You feel embarrassed applying a name like “microprocessor” to the IBM Power4. The die is monstrous – an assemblage of four processors with a L3 cache is a square of 115x115mm! That’s the size – 13225 square millimeters! The “micro” has nothing to do with this microprocessor.
Well, if someone makes processors of that size, someone certainly needs them. Let’s see what it has inside. First of all, the Power4 contains two processor cores. You can see them in the following figure:
You see that the internal structure of the processor is nontrivial. Two processor cores are linked with a special high-speed switch. In fact, we have an SMP system within one CPU – the cores are joined with a bus that works at 500MHz!
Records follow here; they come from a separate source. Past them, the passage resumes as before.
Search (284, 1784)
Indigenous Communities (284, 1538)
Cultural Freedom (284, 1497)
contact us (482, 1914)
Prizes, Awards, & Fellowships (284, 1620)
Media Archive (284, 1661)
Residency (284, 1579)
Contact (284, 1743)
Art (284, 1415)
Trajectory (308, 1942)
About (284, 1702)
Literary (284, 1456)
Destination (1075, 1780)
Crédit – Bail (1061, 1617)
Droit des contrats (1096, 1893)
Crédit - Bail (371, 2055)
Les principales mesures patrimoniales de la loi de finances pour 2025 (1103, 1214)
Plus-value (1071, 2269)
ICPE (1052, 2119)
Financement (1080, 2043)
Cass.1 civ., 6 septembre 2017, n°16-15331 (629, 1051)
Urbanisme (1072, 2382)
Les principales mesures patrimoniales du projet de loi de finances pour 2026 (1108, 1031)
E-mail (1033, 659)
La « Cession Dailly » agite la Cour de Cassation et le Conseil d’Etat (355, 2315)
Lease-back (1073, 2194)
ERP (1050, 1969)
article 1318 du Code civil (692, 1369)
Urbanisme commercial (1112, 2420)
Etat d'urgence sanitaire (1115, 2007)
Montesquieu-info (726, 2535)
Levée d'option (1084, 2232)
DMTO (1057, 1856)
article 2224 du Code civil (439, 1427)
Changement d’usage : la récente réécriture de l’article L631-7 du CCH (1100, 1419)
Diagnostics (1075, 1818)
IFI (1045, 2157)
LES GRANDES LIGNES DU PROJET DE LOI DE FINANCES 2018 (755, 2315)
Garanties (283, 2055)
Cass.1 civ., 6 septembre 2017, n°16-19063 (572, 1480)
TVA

Other subsystems are impressive, too: the L2 cache uses three independent cache controllers, three banks (you see them in the figure) of a total capacity of 1536KB and has a bandwidth of over 100GB/s working at 1.7GHz (the frequency of the flagship Power4+ model).
The processor core is curious in itself. First of all, the IBM Power4 decodes the external instruction set into internal microinstructions like x86 CPUs do. The reasons for this solution are obvious: there’s too much software written for the previous CPU generation, which costs more than hardware. They just couldn’t abandon that software baggage. Thus, the same problems met the same solutions.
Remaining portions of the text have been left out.